(Stored data entries)

────────────────

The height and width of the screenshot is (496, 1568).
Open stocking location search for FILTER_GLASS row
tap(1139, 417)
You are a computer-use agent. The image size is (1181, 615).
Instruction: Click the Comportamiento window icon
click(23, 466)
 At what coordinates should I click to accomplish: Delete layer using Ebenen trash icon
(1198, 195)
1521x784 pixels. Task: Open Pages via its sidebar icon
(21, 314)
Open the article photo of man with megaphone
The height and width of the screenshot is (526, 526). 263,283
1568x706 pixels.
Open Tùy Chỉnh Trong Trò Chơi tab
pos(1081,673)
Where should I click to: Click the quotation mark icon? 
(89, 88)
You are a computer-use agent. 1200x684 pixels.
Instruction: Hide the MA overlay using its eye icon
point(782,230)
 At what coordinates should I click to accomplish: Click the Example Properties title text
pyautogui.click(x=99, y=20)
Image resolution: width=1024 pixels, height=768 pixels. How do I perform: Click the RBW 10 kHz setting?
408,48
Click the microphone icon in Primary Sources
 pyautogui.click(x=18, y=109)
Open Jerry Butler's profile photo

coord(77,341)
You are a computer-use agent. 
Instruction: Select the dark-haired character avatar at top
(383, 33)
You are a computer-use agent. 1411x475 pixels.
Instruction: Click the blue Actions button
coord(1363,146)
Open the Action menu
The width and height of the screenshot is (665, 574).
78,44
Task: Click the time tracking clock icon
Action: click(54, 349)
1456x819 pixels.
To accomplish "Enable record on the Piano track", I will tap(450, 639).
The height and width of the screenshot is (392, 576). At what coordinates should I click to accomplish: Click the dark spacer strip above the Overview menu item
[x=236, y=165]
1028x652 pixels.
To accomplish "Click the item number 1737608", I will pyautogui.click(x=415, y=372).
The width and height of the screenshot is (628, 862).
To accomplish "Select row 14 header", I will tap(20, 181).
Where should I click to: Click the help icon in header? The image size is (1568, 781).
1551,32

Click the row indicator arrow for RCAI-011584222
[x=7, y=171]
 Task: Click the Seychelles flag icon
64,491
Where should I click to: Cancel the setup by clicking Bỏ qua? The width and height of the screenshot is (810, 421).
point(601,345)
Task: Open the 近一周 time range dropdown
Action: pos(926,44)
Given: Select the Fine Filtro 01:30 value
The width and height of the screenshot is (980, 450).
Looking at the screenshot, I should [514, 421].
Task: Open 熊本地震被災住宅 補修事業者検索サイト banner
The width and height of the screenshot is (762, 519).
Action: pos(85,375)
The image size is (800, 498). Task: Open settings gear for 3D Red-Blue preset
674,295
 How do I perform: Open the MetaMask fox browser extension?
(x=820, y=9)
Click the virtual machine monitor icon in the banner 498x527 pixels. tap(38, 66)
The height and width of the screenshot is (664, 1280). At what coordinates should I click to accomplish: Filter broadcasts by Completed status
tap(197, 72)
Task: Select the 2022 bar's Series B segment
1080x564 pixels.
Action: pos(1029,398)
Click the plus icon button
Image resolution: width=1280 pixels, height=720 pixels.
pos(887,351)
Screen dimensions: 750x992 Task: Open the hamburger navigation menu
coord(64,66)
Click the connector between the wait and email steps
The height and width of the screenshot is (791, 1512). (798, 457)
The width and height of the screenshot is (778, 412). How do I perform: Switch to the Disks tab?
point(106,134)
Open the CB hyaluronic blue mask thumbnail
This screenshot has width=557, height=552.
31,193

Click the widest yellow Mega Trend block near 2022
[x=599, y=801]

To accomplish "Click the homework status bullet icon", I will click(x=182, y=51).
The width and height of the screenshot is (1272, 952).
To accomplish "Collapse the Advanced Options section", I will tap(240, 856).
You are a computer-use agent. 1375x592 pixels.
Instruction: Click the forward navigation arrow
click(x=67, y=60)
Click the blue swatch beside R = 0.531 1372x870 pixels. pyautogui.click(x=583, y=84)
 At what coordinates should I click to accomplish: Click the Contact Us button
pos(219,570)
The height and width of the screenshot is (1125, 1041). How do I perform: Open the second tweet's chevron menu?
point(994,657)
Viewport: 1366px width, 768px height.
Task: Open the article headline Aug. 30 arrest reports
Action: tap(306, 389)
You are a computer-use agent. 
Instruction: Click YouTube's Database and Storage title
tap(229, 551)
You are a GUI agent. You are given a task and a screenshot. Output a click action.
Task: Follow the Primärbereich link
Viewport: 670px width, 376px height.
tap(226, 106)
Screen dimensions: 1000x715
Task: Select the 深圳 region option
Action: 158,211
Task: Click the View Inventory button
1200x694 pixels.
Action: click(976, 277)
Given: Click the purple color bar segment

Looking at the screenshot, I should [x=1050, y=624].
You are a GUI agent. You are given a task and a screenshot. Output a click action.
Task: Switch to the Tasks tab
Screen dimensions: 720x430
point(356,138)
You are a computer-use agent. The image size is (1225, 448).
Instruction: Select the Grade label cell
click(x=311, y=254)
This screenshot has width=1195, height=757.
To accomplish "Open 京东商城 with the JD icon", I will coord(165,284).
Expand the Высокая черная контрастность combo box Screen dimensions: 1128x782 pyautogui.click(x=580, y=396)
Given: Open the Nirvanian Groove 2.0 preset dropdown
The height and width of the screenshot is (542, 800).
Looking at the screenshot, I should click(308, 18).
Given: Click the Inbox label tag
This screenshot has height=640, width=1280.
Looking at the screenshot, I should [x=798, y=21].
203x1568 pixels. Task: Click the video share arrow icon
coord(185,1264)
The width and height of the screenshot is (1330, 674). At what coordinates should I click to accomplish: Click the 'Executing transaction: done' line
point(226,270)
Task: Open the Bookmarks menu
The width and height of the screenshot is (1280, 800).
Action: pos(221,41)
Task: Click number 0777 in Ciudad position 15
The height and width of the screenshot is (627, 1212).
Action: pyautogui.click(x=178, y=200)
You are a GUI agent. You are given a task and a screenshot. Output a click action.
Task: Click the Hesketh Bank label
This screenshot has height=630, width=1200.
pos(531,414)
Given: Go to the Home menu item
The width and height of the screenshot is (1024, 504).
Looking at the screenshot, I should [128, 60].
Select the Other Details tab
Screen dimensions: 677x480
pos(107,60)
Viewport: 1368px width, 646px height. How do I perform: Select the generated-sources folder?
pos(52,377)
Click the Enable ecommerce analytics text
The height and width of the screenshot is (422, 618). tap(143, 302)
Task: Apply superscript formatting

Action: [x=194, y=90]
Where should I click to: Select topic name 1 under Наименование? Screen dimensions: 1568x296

────────────────

| Task |
What lines in the entries above include the string "number"? Return each one.

| Written answer |
To accomplish "Click the item number 1737608", I will pyautogui.click(x=415, y=372).
Task: Click number 0777 in Ciudad position 15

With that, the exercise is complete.